Ce jackpot, initialement destiné aux seules actions de sécurité routière et constitué d’un côté par les amendes radars non majorées (747 millions €) et de l’autre par les amendes majorées et hors radars (1 329 millions €), attise bien des convoitises. La preuve, avant même qu’il atterrisse sur le Compte d’affectation spéciale (CAS) « Contrôle de la circulation et du stationnement routiers » censé dispatcher les recettes, il se trouve d’emblée amputé de 15 % par l’État pour financer le fonds d’investissement pour la santé, l’agence de financement des infrastructures de transport (tiens, un peu d’argent pour les routes… mais pas que, puisque le train, les voies navigables et autres programmes de protection du littoral piochent aussi dans cette bourse-là) et, enfin… le budget général. Hop, 282 millions d’euros envolés. Le pillage ne s’arrête pas là. Sur les 1,79 milliard d’euros bel et bien affectés à ce fameux CAS, l’État continue de se servir généreusement : 691 millions sont consacrés à son désendettement… Il ne reste déjà plus que 53 % des 2,08 milliards initiaux pour, enfin, pleinement, se consacrer à la sécurité routière.

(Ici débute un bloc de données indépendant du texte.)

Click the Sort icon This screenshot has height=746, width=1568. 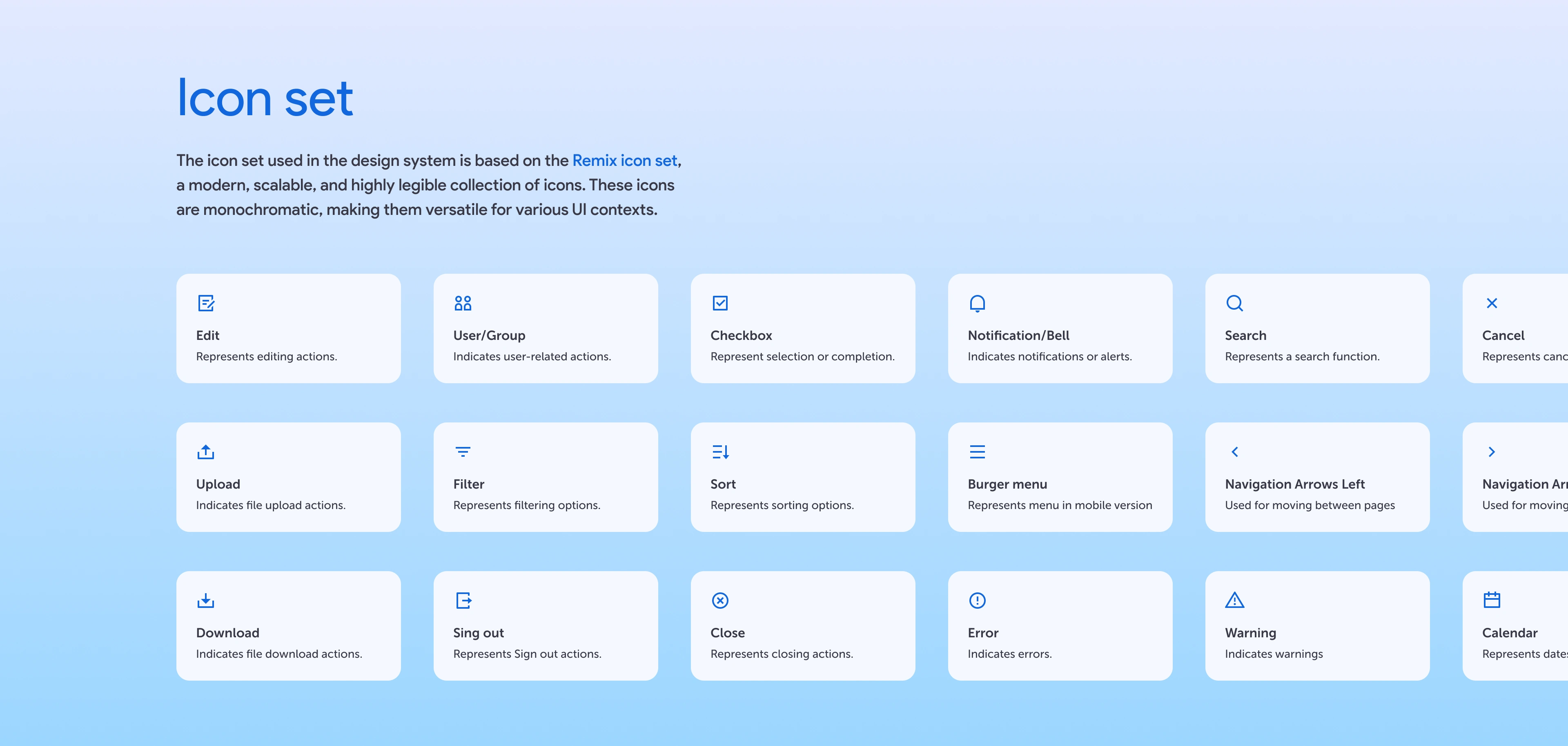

Enfin, sur le papier. Parce que ce n’est évidemment pas le cas. Continuons à étudier le partage du gâteau : 366 millions d’euros filent directement dans la case « radars » (achat, entretien, déploiement, Agence nationale du traitement des infractions…), auxquels on peut ajouter 26 millions pour le développement du PV électronique. Les collectivités, elles, se répartissent 646 millions d’euros, destinés à contribuer à « l’équipement en transports en commun » et à la « sécurité routière ». Sauf que dans les faits, ces recettes sont « enregistrées dans la section investissement du budget des collectivités », souligne la Cour des Comptes. Laquelle regrette que « ces crédits qui ne représentent d’un très faible pourcentage des dépenses d’infrastructure routière des départements sont globalisés sur des opérations d’infrastructure dont le lien avec la sécurité routière n’est ni démontré, ni contrôlé ».
C’est imparable : selon le calcul que nous avons réalisé, à la Ligue de Défense des Conducteurs, ce serait donc plutôt 10 % des recettes initiales qui seraient consacrées, pour de vrai, à la sécurité routière. Quelle vaste blague !
Cinglante, la Cour des Comptes déplore, une fois de plus, que « les nombreux documents budgétaires ne permettent pas de retracer de manière lisible et suffisamment détaillée l’usage des crédits issus des amendes au sein d’une politique transversale « Sécurité routière ». Problème : chaque année, l’État répond à la Cour des Comptes par un silence assourdissant… Espérons, au contraire, que ces éclaircissements vous donneront envie, à vous chers sympathisants, de vous exprimer en nous faisant connaître votre opinion sur le sujet ! Lequel vous motive particulièrement, si l’on en croit vos plus de 100 000 signatures récoltées l’automne dernier par notre pétition « Plus un euro pour les radars »…
À noter qu’après une analyse attentive, le Compte d’affectation spéciale ne permet pas de garantir une transparence totale sur la répartition des amendes routières, avec 65 millions d’euros dont l'utilisation reste non tracée.